Queda da inflação obriga governo a cortar despesa para não estourar teto em 2021, diz instituição

Segundo cálculos da Instituição Fiscal Independente, as despesas sujeitas a esse limite superam em R$ 23,2 bilhões o teto

Legenda: Agora, apenas movimentações acima de R$ 100 mil precisam ser comunicadas à autoridade monetária. O piso anterior era de R$ 10 mil.
Foto: Agência Brasil

A queda recente do índice de preços ao consumidor vai deixar o teto de gastos federais cerca de R$ 20 bilhões mais baixo em 2021 e obrigará o governo a fazer uma forte contenção de despesas no próximo ano para não estourar esse limite.

Segundo cálculos da IFI (Instituição Fiscal Independente), as despesas sujeitas a esse limite superam em R$ 23,2 bilhões o teto. Considerando a estimativa do governo para os mesmos gastos, que é menor, o estou no teto é de R$ 19 bilhões.

Em abril, o governo previa que a correção pela inflação elevaria o limite de despesas em R$ 47 bilhões em relação a este ano. Esse é o número que está no projeto de LDO (Lei de Diretrizes Orçamentárias) enviado ao Congresso naquele mês, no qual se projetava um IPCA (índice de preços ao consumidor do IBGE) de 3,23% no acumulado em 12 meses até junho deste ano.

Segundo cálculos da IFI que serão divulgados no seu próximo relatório mensal, o IPCA em 12 meses deve ficar em 1,94% até junho. Com isso, as despesas sujeitas ao teto poderão crescer R$ 28 bilhões em 2012.

O teto de gastos, regra prevista na Constituição, determina que o crescimento das despesas federais no ano será limitado à inflação em 12 meses acumulada até junho do ano anterior.

Para cumpri-lo, o governo precisa comprimir despesas não obrigatórias, como investimentos e gastos com a manutenção dos serviços públicos.

O problema, segundo a IFI, é que o montante que sobra para manter a máquina funcionando e fazer investimentos cairá para R$ 72,3 bilhões, abaixo dos R$ 89,9 bilhões que a instituição considera como o mínimo necessário.

"Isso é muito inferior ao que a gente calcula como mínimo para funcionamento da máquina. É praticamente zerar o investimento", afirma o diretor-executivo da IFI, Felipe Salto.

Outro risco, segundo Salto, é a despesa extra de R$ 35,8 bilhões caso o Congresso derrube o veto do presidente Jair Bolsonaro que bloqueou a ampliação do BCP (Benefício de Prestação Continuada).

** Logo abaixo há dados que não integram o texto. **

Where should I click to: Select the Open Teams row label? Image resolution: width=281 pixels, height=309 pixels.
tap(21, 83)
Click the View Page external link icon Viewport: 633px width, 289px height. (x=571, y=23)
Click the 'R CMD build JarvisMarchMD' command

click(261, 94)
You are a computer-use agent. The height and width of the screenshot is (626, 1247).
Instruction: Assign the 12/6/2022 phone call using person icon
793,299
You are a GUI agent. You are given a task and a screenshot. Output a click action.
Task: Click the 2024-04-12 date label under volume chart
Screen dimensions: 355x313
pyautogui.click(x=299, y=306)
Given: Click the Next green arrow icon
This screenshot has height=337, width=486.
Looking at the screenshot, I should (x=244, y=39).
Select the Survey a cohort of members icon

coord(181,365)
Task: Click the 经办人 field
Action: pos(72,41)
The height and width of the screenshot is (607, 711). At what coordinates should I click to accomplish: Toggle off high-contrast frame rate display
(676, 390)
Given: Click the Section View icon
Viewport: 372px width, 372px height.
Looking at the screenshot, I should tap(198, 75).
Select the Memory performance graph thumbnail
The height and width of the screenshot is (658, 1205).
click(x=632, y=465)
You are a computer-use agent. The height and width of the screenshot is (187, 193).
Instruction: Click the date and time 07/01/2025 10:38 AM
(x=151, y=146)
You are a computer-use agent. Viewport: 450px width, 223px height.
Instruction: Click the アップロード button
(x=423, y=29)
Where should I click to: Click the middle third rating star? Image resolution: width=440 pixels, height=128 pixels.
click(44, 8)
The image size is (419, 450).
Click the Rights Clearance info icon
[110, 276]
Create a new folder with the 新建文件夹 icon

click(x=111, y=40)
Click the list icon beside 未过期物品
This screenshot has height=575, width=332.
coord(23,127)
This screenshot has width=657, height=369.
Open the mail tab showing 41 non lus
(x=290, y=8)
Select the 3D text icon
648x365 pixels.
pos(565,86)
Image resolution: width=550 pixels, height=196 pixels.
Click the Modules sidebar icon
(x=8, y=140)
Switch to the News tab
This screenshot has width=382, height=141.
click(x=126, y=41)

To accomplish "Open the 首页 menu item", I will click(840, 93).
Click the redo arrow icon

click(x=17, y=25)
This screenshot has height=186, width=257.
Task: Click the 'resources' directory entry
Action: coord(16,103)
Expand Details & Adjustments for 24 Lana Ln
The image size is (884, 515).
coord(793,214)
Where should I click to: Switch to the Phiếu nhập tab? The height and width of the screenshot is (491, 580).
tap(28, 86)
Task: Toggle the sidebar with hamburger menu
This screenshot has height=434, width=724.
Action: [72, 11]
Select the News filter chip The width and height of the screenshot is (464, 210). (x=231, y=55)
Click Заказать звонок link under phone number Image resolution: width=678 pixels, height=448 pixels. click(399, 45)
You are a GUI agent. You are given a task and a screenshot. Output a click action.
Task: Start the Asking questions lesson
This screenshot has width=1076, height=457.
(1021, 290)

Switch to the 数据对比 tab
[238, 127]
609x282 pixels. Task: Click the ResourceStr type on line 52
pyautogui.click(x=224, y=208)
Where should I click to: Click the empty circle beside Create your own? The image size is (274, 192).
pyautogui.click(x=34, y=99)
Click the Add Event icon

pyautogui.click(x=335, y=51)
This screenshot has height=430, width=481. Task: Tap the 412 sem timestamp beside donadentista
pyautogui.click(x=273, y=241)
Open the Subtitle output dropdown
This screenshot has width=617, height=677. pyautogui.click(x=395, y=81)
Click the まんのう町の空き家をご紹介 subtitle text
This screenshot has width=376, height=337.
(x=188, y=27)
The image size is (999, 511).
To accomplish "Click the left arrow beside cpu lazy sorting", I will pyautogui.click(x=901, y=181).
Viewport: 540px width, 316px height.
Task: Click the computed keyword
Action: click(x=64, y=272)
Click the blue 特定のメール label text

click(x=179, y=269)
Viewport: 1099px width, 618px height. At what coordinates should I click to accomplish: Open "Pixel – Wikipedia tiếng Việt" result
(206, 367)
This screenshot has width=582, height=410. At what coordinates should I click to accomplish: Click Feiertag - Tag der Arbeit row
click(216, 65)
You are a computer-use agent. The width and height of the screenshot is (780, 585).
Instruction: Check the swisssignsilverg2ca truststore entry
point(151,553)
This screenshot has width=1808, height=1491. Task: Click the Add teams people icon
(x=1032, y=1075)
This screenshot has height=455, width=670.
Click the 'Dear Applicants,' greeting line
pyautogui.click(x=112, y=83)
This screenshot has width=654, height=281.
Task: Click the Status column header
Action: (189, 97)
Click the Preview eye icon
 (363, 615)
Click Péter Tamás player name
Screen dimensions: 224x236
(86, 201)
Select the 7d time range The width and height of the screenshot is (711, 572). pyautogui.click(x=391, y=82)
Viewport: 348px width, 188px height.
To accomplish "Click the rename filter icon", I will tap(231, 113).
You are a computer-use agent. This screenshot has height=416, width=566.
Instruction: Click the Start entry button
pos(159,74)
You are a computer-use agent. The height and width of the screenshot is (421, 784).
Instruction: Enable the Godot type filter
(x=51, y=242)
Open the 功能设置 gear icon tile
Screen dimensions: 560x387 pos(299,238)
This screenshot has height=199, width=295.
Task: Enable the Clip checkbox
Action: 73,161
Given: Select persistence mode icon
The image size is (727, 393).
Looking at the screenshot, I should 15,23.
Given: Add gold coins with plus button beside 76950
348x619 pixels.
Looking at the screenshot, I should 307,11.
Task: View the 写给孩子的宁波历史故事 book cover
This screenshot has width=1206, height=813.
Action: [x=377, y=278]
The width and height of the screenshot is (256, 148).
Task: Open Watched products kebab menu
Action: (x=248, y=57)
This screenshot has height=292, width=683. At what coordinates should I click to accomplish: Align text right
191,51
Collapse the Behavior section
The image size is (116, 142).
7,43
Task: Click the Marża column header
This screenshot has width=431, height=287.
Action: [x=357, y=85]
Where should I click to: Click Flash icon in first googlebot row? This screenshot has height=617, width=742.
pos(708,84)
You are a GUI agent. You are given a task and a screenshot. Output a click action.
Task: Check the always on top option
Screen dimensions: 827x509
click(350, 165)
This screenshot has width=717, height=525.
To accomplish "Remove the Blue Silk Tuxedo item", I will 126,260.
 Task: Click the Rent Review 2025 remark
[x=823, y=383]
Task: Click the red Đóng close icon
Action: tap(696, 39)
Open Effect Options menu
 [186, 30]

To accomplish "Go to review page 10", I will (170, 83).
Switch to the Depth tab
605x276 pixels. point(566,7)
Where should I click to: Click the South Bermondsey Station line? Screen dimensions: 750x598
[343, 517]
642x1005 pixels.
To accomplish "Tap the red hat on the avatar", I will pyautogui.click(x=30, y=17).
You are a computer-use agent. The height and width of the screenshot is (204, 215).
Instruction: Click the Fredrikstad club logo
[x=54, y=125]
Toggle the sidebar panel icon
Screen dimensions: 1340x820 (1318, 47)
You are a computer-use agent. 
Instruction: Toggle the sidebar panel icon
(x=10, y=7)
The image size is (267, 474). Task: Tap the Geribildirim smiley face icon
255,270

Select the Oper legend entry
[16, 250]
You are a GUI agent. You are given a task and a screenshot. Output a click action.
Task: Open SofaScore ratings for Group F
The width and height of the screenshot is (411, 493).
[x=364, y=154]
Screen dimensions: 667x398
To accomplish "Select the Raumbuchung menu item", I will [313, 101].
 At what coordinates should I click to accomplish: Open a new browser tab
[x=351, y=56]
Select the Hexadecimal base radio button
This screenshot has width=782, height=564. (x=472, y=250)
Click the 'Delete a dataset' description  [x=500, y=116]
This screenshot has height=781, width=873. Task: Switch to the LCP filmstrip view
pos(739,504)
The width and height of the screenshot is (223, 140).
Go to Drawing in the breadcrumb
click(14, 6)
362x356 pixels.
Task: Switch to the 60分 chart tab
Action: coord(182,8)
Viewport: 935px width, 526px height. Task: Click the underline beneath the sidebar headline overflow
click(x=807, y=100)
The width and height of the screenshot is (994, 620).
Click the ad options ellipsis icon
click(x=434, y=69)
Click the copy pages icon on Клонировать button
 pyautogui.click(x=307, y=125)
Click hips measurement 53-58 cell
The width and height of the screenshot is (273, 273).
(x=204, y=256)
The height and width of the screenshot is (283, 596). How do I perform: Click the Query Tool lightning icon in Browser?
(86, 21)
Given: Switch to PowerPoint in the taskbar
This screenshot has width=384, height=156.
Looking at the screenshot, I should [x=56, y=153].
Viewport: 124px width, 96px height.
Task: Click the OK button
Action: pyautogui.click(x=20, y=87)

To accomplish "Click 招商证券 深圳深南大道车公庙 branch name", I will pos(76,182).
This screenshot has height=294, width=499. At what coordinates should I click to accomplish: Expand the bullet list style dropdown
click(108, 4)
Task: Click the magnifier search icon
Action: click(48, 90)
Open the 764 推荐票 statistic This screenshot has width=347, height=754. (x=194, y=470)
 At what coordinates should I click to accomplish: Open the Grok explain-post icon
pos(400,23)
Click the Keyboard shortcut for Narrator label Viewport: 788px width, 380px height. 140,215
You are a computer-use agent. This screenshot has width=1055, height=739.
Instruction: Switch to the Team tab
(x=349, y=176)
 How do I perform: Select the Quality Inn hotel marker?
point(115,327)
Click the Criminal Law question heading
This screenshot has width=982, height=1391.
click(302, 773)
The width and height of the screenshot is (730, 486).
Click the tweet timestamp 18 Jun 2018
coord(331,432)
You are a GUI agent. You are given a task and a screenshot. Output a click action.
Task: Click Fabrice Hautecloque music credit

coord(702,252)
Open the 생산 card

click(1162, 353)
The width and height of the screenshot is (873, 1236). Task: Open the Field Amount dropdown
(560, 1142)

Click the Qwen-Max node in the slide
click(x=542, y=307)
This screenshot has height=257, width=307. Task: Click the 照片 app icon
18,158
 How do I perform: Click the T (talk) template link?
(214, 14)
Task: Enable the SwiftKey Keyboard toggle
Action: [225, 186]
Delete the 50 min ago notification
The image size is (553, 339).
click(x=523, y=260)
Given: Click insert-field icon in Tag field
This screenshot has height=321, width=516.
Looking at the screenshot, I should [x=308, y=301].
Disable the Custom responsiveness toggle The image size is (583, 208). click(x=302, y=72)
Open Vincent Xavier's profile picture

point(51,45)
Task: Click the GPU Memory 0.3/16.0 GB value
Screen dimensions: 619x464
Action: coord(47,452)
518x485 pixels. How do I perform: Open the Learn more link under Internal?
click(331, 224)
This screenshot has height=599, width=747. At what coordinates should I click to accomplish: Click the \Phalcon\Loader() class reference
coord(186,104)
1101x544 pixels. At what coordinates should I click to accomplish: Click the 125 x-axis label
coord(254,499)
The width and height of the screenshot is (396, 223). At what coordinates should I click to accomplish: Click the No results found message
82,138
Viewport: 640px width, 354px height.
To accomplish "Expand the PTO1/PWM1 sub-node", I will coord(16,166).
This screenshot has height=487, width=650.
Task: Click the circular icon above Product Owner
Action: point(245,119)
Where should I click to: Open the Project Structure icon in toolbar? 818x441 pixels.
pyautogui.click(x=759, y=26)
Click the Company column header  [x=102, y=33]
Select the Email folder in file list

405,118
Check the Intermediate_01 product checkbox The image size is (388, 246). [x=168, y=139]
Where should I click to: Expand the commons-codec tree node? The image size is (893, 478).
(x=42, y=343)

Ele afirma que o governo terá de discutir alternativas para acomodar as despesas no próximo ano. Entre elas, avaliar se é possível acionar gatilhos que reduzem despesas obrigatórias ou utilizar créditos extraordinários, como está sendo feito neste ano por causa da pandemia.

"Há uma discussão jurídica sobre como, e se é possível, acionar esses gatilhos, se é necessário sinalizar isso na Loa [Lei Orçamentária Anual] neste ano ou se fica para o ano que vem. E o governo pode cogitar a elaboração de créditos extraordinário para contornar o teto", afirma.

A projeção de inflação da IFI é a mesma que consta no boletim Focus, do Banco Central. A inflação prevista para junho até a semana passada pelos economistas consultados era de 0,07%, ligeiramente acima do 0,01% verificado no mesmo mês de 2019.